Par une transmutation qui sublime des outils, des matériaux industriels, de seconde main ou de rebut, Sandrine Thiébaud Mathieu produit un art qui se veut social, transclasse, questionnant même l’infraclasse, pour une réconciliation quotidienne au Monde.
Fille et petite-fille d’ouvriers bonnetiers, elle grandit à Troyes, dans les souvenirs d’une ville autrefois prospère, dans la déliquescence des usines textiles, du tissu social où l’intimité même de la famille est ébranlé.
Inconditionnelle de Bonnard et de Rothko, elle éprouve l’incommensurable. C’est la découverte de Pierrette Bloch et celles des écrits de Le Bot, de Bachelard, de Maldiney et leur chère phénoménologie qui bouleversent sa conception de l’art. Elle s’autorise à laisser les choses advenir, sans crainte. Elle sait de ce savoir “autre” qu’elle doit les faire, que les œuvres doivent venir, sous différentes formes, sous différentes techniques.

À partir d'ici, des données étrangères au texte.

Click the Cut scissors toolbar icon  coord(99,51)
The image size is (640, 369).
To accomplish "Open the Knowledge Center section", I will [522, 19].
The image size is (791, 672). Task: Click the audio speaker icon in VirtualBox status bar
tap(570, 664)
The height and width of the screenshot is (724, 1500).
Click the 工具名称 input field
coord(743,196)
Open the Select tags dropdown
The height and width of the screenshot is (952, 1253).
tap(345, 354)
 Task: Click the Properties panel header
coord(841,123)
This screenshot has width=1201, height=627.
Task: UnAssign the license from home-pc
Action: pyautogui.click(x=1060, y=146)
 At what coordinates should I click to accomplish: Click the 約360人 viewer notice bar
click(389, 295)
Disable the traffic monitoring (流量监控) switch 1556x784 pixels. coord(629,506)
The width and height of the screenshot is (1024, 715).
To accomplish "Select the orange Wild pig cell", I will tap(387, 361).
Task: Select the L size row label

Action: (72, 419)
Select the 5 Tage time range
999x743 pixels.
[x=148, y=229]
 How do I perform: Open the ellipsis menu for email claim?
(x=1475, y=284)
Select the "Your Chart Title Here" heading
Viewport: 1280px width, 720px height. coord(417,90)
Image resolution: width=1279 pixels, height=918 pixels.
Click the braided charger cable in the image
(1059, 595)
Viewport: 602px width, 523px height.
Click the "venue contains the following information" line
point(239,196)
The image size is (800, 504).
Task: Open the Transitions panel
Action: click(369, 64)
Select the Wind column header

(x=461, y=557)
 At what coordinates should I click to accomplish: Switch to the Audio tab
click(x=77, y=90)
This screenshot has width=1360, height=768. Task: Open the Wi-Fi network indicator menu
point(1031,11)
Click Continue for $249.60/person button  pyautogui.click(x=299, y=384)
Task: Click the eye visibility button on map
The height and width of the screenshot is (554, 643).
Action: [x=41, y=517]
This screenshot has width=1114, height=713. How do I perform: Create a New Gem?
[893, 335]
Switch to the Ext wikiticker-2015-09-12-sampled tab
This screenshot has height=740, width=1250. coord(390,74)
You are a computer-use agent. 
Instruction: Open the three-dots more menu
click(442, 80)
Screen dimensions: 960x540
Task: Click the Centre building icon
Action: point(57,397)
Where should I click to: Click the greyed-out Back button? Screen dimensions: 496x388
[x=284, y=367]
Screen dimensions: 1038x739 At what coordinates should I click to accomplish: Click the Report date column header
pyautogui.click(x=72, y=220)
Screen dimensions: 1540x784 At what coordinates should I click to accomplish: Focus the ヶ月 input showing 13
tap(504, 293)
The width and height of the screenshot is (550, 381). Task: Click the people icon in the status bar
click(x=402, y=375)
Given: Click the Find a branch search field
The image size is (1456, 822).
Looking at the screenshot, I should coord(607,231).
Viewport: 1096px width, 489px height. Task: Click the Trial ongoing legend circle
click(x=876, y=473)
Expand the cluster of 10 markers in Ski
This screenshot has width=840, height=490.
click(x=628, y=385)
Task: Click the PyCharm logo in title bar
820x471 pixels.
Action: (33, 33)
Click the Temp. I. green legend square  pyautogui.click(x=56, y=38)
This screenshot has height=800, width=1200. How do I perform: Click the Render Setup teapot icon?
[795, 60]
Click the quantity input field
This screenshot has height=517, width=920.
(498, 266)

Son mode d’expression est fait de rétivité, de résistance. Pour cela, elle affectionne les épingles, héritage familial, des milliers d’épingles qu’elle pique les unes à côté des autres dans du tissu, en rangs plus ou moins serrés, bien droits ou ondulants. Elles forcent le tissu, le tordent jusqu’à le maintenir dans son mouvement, suspendu. Parfois, en prémices, des broderies faites main jalonnent le tissu ; des chemins pour guider le piqué des épingles. Transfiguré, le simple petit matériel fait œuvre.
Naissent ainsi des cartographies abstraites dont les titres sont souvent empruntés aux écrits de Bachelard, Arthur H, Borges ou encore Damasio, chez qui elle trouve la justesse des mots. Par résonance toujours, le titre s’impose. L’œuvre nommée devient dès lors tangible. Elle aime cette idée. Parfois le titre fait écho à une actualité car l’œuvre n'y a pas échappé.
Devant l’œuvre de Sandrine Thiébaud Mathieu, le spectateur éprouve la magie de l’alchimie, sous ses yeux, opérante. Le temps du regard, d’un léger déplacement, d’un clignement du soleil, le scintillement métallique des épingles offre à l’œuvre une multiplicité d’être, sans cesse renouvelée.